Rebecca Russell says
I increased the amount of Swiss Meringue and used less butter which gave it a lighter feel. I love this cake!!
Olivia says
So happy you loved it! 🙂
Sienna says
Hi, i was just wondering what the alternatives would be for the coconut powder. Thanks
Olivia says
Hi Sienna! You’d need to use a coconut extract or emulsion.
Diana P says
Hello,
Can you use coconut cream instead of coconut milk?
Olivia says
Hi Diana! No, I think it would be too thick. If possible you can try and thin it so it’s similar to the consistency of milk.
Diana P says
Okay thank you! I’ll stick with coconut milk then.

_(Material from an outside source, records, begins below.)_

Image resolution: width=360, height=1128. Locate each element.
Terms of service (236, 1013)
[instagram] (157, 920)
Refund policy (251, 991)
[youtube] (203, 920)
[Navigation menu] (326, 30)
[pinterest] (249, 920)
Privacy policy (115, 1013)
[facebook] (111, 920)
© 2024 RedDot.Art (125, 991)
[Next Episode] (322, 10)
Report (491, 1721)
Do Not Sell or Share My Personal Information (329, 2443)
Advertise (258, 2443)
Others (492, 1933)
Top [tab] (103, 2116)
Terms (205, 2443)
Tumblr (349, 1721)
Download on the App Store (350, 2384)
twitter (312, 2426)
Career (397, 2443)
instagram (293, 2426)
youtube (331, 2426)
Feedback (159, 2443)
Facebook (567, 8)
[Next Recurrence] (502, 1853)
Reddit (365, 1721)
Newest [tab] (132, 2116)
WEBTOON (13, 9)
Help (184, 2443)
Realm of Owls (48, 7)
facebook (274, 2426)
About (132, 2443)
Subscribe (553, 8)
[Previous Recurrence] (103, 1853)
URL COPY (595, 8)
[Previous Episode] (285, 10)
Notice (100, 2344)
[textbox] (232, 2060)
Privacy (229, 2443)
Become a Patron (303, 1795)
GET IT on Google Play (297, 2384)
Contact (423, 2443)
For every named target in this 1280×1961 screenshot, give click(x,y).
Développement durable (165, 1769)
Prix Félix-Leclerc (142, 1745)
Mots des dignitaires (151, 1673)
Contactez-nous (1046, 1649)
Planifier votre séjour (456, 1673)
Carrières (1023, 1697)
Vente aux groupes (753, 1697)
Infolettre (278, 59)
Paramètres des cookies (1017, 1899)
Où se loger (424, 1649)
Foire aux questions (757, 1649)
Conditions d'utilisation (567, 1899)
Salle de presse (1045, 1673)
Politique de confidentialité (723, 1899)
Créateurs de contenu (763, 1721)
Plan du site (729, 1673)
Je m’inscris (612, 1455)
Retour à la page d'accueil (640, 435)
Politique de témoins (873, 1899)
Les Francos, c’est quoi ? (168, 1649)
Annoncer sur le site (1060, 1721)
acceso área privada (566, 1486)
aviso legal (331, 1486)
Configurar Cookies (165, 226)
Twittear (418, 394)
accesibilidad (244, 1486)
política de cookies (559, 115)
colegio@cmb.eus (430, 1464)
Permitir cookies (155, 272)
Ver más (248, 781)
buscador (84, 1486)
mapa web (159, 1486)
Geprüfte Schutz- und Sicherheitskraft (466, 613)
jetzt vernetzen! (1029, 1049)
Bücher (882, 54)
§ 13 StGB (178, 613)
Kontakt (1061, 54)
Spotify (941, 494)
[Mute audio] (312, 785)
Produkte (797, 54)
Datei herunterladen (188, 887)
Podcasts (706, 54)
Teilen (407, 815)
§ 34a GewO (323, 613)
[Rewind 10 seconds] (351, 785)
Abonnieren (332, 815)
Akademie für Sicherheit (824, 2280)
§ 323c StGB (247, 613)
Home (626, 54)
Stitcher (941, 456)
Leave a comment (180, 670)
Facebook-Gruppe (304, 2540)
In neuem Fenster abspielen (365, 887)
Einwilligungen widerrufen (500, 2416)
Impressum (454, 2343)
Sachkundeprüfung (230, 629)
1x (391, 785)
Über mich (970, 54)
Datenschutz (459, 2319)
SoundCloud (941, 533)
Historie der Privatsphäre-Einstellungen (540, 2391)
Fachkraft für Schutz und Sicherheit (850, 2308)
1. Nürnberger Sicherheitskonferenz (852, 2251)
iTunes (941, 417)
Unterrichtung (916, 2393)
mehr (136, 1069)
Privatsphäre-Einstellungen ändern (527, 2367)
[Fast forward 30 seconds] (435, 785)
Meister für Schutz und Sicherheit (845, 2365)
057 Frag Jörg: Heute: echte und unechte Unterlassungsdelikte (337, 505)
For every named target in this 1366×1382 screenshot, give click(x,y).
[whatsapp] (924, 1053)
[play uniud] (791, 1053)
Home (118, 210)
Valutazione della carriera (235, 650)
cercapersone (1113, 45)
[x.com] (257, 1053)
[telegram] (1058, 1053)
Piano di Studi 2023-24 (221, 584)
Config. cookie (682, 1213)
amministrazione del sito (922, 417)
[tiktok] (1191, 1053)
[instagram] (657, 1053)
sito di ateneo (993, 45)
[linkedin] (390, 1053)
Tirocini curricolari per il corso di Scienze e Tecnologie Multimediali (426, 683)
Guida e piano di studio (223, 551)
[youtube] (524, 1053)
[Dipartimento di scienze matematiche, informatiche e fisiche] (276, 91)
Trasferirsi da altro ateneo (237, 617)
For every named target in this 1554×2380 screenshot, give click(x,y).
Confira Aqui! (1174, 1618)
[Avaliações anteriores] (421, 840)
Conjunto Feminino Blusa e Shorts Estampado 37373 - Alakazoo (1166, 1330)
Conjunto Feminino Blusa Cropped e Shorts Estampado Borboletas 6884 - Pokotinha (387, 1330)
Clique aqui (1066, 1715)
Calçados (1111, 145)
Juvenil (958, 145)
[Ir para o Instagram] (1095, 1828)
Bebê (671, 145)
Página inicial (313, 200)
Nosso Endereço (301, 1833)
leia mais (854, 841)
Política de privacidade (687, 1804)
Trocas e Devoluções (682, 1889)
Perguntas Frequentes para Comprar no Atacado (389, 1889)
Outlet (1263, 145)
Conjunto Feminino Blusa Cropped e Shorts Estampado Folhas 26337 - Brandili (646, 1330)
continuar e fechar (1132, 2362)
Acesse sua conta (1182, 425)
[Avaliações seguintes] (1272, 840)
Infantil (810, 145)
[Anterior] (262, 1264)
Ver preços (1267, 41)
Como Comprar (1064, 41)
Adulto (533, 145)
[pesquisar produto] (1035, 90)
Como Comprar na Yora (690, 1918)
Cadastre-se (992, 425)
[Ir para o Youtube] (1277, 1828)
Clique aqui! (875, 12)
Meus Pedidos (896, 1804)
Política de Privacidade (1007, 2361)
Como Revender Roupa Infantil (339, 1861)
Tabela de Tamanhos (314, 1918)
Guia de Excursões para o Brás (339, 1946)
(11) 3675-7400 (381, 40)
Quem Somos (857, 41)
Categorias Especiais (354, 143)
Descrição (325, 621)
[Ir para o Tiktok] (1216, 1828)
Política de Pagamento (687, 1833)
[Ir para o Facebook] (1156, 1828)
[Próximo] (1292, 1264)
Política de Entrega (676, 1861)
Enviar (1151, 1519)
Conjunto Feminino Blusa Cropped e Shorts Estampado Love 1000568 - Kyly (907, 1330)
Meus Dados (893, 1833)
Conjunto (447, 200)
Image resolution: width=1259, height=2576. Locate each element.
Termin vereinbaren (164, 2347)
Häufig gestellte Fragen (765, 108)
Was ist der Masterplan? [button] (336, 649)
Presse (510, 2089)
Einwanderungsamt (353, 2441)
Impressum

I saw some recipes for coconut cake using cake flour instead of all purpose. What are your thoughts on this?
Olivia says
Cake flour would work totally fine in this recipe. I mostly use AP flour because that’s what people tend to have in their kitchens 🙂
Diana P says
Thank you again for your prompt response!
Amina says
Hi Olivia,
I am baking this on the weekend, and just wondering can you use 7 inch tins instead of 8 inch tins?
The cake looks amazing, and I bet it will taste amazing as well!
Thank you
Olivia says
Hi Amina! You can use 7″ tins as long as they are at least 2″ tall. I worry a bit about overflow, but just fill them no more than 2/3 full and make cupcakes with any excess batter. You’ll need to increase the baking time a bit since the layers will be thicker.
Amina says
Hi Olivia.
Ok I will see what happens with the 7 inch tins!
Daniela says
Hello, my 14 year old daughter made the Coconut Lime cake for my mom’s bday…it turned out amazing. We didn’t have any coconut milk powder, so we used skim milk powder and fine coconut flakes in the frosting and it was delicious! She always makes her cakes 2 days in advance, so they have time to chill and also does a crumb coat and chills that as well. The curd was also made the day before and chilled overnight. She made a two layer cake and used the remaining batter to make cupcakes. She created a hole in the cupcake and filled it with the lime curd as well.
Olivia says
Hi Daniela! So happy to hear that! Thanks for your tips and feedback 🙂
Angie Reneau says
Does this cake need to be refrigerated , it looks great
Olivia says
Hi Angie! It will be fine at room temp for a couple hours but otherwise I would refrigerate.